Scott Mendelson of Forbes gave the film a mixed review, saying "The movie looks great, there are a few chuckles, and the kids may enjoy it. But compared to its predecessors, Hotel Transylvania 3 is mostly blah (blah blah)." Brian Tallerico of RogerEbert.com wrote, "Hotel Transylvania 3 gets enough of that right to allow it to stand aboveIt's not that bad. It's more forgettable than painful." Chris Nashawaty from Entertainment Weekly gave the film a B−, saying "The harmless high jinks all go down easily enough without being particularly memorable or pushing the art form past the expected." Rafer Guzmán of Newsday stated, "In the end, the noisy humor and classic rock songs drown out whatever worthy messages Hotel Transylvania 3 might offer."

===Accolades===

| Award | Date of ceremony | Category | Recipient(s) | Result | Ref. |
| Annie Awards | February 2, 2019 | Outstanding Achievement for Animated Effects in an Animated Production | Patrick Witting, Kiel Gnebba, Spencer Lueders, Joe Pepper, Sam Rickles | Nominated |  |
| Outstanding Achievement for Directing in an Animated Feature Production | Genndy Tartakovsky | Nominated |
| Outstanding Achievement for Production Design in an Animated Feature Production | Scott Wills | Nominated |
| Kids' Choice Awards | March 4, 2023 | Favorite Animated Movie | Hotel Transylvania: Transformania | Nominated |  |
| Favorite Male Voice from an Animated Movie | Adam Sandler | Won |
| Andy Samberg | Nominated |
| Favorite Female Voice from an Animated Movie | Selena Gomez | Won |
| People's Choice Awards | November 11, 2018 | The Family Movie of the Year | Hotel Transylvania: Transformania | Nominated |  |
| St. Louis Film Critics Association Awards | December 16, 2018 | Best Animated Film | Genndy Tartakovsky | Nominated |  |

== Video game ==
A video game based on the film, titled Hotel Transylvania 3: Monsters Overboard, was released for Microsoft Windows, Nintendo Switch, PlayStation 4, and Xbox One on July 10, 2018. It was developed by Torus Games and published by Outright Games. While Keegan-Michael Key was the only one to reprise his role from the film, the rest of the cast consists of Brock Powell as Count Dracula, Melissa Sturm as Mavis, Michael Buscemi as Wayne, Julianne Buescher as Ericka, Danny Gendron as Frank, and Brian T. Stevenson as Johnny.
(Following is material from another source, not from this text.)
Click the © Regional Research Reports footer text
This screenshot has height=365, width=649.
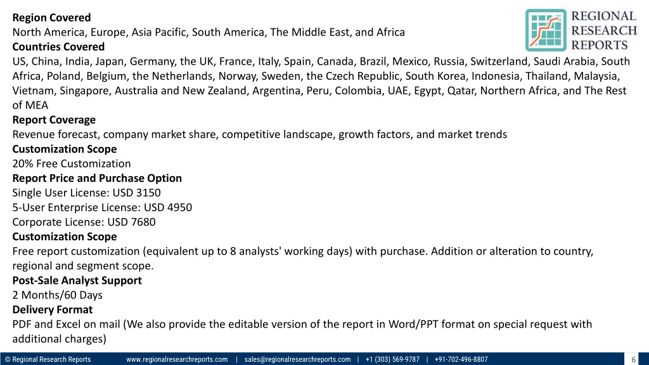[48, 359]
Margaret Tang voice directs the video game.

==Future==
===Sequel===

In February 2019, Sony Pictures Animation announced that a fourth film was in development and was scheduled to be released on December 22, 2021. In October 2019, Tartakovsky announced he would not direct the film. In April 2020, it was announced that it would be moved up to August 6, 2021. In September 2020, it was announced that Jennifer Kluska and Derek Drymon would replace Tartakovsky as director, although he would still be involved as producer and screenwriter, as well as Selena Gomez reprising her role as Mavis, and serving as executive producer of the film. In April 2021, the film's official title was revealed, Hotel Transylvania: Transformania, and the film's release date was moved up again to July 23, 2021, before moving to October 1, 2021. That same day, Sony confirmed that Adam Sandler would not be returning to voice Dracula in the film and would be replaced by YouTube voice impressionist Brian Hull. It was also announced that Kevin James would not be reprising his role as Frankenstein, and the role would be given to Brad Abrell. In August 2021, Sony was in discussions to cancel the film's theatrical plans and release it direct-to-streaming, in response to the SARS-CoV-2 Delta variant surges in the United States and the low box office turnouts of Black Widow and The Suicide Squad. On October 6, Amazon Studios acquired the distribution rights to the film for $100 million, and released it exclusively on Prime Video on January 14, 2022, worldwide, excluding China, where Sony would handle a theatrical release.

===Television series===
Motel Transylvania was announced in June 2024 by Netflix as part of the streamer's slate of animated projects underway. The series is set to focus on Dracula and Mavis opening a motel.